Provincial / State sides
- Years: Team / Apps / (Points)
- 19??-19??: Mashonaland

International career
- Years: Team / Apps / (Points)
- 1987-1991: Zimbabwe / 4

= Alex Nicholls (rugby union) =

Zimbabwean rugby union footballer and coach

Alexander Herbert Nicholls (born Salisbury, 26 June 1961) is a Zimbabwean former rugby union player and coach. He played as prop.

==Playing career==
At club level, he played for the Mashonaland provincial team.
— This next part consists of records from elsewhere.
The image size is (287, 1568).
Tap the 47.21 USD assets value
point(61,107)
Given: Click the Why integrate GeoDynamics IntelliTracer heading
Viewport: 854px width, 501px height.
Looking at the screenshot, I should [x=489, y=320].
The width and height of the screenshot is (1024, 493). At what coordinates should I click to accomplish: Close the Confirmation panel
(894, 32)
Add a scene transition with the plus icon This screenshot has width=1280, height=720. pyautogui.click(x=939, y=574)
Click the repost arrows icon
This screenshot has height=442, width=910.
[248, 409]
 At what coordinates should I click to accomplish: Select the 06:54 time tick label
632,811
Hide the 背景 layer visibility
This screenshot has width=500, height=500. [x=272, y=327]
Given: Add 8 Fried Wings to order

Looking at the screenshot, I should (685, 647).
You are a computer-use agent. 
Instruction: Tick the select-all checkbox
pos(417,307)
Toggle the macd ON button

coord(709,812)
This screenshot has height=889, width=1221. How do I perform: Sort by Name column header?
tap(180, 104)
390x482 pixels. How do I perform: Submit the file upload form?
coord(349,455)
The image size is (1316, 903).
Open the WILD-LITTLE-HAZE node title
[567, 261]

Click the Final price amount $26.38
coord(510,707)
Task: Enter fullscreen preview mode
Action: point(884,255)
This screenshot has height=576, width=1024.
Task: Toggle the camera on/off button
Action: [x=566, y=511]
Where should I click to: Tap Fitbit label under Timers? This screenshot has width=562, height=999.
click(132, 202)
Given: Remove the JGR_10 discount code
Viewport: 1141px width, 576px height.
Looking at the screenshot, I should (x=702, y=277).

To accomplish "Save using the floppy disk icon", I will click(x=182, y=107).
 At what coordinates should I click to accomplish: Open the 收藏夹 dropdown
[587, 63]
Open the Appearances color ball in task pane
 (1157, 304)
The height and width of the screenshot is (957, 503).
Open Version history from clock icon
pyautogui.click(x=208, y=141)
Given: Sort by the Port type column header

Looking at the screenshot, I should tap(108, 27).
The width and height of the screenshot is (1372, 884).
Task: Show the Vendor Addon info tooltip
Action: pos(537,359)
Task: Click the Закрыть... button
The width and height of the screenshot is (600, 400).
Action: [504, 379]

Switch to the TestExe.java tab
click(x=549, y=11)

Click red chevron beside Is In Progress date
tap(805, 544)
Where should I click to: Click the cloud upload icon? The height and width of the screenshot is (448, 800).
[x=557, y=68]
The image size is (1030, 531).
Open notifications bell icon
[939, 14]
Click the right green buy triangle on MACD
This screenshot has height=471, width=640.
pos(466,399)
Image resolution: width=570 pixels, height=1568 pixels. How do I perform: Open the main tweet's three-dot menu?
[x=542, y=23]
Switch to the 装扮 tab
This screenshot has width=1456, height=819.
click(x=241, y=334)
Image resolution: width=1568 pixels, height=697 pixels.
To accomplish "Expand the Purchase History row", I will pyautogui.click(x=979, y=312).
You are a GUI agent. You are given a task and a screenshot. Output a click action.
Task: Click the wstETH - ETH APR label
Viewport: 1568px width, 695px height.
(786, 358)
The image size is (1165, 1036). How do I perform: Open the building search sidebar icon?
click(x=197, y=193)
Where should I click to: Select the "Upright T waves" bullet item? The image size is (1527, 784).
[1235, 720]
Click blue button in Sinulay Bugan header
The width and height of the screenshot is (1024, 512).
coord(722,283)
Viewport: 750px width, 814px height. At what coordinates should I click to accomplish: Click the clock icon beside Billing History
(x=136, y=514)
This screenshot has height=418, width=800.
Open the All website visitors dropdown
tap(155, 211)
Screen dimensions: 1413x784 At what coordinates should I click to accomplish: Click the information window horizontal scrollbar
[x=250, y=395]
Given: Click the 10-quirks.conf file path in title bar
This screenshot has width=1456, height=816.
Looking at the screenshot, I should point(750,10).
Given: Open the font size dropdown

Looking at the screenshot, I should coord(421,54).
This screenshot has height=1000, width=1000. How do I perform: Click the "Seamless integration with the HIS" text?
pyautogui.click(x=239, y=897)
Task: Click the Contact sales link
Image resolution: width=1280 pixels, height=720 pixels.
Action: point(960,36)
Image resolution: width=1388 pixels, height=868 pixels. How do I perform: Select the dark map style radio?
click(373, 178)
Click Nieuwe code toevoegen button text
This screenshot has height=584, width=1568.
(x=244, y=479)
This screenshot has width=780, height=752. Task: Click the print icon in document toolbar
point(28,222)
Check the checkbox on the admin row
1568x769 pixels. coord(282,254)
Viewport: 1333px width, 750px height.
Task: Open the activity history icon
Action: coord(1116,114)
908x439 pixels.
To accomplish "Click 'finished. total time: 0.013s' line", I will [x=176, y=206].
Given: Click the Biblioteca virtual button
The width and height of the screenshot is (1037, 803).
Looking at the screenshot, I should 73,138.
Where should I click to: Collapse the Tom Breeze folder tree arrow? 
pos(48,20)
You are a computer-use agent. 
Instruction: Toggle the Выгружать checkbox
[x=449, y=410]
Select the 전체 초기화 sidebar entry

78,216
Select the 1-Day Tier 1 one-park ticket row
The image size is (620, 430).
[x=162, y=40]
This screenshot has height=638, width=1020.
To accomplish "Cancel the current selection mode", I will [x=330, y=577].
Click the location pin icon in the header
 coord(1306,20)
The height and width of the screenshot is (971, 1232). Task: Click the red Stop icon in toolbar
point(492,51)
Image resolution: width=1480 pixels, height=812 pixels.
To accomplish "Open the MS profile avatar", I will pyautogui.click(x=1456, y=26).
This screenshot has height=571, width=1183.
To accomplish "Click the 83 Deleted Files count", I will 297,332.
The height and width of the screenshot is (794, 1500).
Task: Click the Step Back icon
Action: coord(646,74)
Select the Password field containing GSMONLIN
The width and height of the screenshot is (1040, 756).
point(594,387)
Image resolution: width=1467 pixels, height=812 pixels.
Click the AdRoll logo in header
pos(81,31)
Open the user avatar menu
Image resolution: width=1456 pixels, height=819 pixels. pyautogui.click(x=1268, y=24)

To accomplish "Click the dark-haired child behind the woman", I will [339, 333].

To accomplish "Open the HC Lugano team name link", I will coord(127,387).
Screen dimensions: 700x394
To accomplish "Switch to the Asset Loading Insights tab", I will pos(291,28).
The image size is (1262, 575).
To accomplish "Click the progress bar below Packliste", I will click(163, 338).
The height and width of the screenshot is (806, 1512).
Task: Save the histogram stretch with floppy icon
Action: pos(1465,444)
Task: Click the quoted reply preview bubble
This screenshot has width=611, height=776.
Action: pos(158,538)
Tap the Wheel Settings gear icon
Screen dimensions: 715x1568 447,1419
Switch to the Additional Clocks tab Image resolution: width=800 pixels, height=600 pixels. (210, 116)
Nicholls also represented Zimbabwe at the 1987 and 1991 Rugby World Cups, with his first international cap being during the pool stage match against Scotland in Wellington, on 30 May 1987 and his last cap being during the match against Japan in Belfast, on 24 October 1991.

==Coaching career==
Nichols was the caretaker coach of Zimbabwe in 1998. In 2004, he was appointed manager of the Zimbabwe under-19 national team replacing Patrick Gumunyu, after the then-coach Reg Querl was sacked. He also coached Old Hararians RFC.

==Personal life==
He is the father of Joseph Nicholls and Ben Nicholls, the former being a player for Utah Warriors in the Major League Rugby and the second being a coach for Warriors Selects.